If it would help I'd be happy to give you ssh/libvirt access to a clone of this VM
Okay.
I compiled the modules with the debug
target from src/mod/{common,nat64,siit} but I don't see anything interesting. In between the load of the nat64 and siit modules (where the hang happens) I see packets being dumped, so the system isn't hard locked or anything but still no clue as to what is hanging.
I also checked systemd-analyze blame
to make sure this isn't a userspace problem and that just shows networking.service (which calls ifup) taking 5min.
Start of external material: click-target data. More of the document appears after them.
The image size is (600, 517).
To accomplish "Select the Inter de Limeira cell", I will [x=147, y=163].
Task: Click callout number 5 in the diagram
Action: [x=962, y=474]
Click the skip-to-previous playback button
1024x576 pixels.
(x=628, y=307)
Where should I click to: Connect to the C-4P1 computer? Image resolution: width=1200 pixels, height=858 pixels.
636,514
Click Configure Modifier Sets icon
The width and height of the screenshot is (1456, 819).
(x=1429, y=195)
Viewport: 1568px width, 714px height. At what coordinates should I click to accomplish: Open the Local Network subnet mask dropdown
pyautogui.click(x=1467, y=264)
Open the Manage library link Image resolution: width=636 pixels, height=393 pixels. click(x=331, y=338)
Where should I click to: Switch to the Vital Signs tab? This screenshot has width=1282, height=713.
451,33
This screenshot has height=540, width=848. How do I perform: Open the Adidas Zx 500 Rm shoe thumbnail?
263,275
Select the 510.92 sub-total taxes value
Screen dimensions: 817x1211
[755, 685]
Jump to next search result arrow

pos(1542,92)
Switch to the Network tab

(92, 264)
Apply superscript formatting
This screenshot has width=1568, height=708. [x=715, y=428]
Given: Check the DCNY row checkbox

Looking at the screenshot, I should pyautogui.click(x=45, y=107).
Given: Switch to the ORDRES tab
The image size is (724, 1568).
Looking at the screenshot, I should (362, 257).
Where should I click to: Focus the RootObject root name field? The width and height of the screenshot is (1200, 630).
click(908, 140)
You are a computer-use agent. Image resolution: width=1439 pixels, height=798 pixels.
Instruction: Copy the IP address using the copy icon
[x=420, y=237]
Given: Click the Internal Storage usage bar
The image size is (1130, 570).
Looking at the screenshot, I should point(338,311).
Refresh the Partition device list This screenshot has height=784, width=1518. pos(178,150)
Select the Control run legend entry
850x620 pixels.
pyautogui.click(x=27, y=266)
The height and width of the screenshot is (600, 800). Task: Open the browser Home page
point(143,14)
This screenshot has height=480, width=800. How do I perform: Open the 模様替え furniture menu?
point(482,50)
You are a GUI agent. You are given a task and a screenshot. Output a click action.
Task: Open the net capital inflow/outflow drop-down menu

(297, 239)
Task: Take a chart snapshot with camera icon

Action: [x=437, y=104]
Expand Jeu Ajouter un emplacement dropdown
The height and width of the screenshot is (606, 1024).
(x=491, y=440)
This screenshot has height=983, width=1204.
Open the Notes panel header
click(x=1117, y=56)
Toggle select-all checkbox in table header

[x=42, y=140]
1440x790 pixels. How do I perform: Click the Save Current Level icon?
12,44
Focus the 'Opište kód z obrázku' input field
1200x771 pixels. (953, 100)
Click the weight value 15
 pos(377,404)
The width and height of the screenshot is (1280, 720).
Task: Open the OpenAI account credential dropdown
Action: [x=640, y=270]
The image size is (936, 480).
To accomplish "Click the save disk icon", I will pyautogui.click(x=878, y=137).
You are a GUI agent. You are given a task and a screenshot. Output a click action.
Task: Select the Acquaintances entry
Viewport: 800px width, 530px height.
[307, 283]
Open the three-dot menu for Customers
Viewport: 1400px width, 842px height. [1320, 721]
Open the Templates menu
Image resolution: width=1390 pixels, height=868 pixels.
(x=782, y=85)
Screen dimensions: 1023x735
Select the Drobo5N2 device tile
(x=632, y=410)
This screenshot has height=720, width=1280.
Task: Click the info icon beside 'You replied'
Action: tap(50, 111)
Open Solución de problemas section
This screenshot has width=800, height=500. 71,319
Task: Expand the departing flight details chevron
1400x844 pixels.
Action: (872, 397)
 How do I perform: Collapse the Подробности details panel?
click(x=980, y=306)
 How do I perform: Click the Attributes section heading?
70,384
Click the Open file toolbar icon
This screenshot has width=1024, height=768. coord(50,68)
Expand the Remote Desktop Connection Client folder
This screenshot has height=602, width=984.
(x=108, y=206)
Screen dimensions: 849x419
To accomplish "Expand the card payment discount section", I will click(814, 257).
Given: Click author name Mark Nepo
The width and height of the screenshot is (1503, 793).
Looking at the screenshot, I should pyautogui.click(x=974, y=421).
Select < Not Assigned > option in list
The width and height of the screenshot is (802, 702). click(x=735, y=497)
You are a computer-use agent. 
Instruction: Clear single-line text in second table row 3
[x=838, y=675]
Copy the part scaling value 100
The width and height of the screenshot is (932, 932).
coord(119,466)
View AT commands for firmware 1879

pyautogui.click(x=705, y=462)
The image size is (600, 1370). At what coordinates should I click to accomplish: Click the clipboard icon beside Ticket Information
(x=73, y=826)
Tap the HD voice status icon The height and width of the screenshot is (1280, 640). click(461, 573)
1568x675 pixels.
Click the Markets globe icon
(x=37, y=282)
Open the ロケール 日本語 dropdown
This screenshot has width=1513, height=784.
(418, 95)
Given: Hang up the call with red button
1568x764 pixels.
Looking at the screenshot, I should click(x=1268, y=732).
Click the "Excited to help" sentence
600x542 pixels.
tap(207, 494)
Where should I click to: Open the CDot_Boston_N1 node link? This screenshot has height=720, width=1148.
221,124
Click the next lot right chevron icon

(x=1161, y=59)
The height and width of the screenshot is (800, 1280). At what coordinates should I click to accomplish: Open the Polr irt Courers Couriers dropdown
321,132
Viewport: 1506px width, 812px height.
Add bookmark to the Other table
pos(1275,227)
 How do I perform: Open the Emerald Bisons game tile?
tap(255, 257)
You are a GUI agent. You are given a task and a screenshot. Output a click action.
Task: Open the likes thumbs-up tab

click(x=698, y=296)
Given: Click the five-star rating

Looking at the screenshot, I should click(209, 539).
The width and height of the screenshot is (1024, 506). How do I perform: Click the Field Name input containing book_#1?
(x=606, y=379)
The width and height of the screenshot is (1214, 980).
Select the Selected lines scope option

One thing I note is -DDEBUG doesn't seem to enable messages like LOG_DEBUG("Inserting Core Jool...");
which would tell us if we're hanging during or before the modprobe jool_siit
call.
Any other ideas?
--Daniel
One thing I note is -DDEBUG doesn't seem to enable messages like
LOG_DEBUG("Inserting Core Jool...");
which would tell us if we're hanging during or before themodprobe jool_siit
call.
That's a pretty healthy indication that -DDEBUG
is not kicking in:
al@debian11:~$ make debug && sudo make install
...
al@debian11:~$ sudo modprobe jool_siit
al@debian11:~$ sudo dmesg -c
[ 3508.501898] Jool: Inserting Core Jool...
[ 3508.501901] Jool: Initializing common modules.
[ 3508.501947] Jool: Registering Generic Netlink family...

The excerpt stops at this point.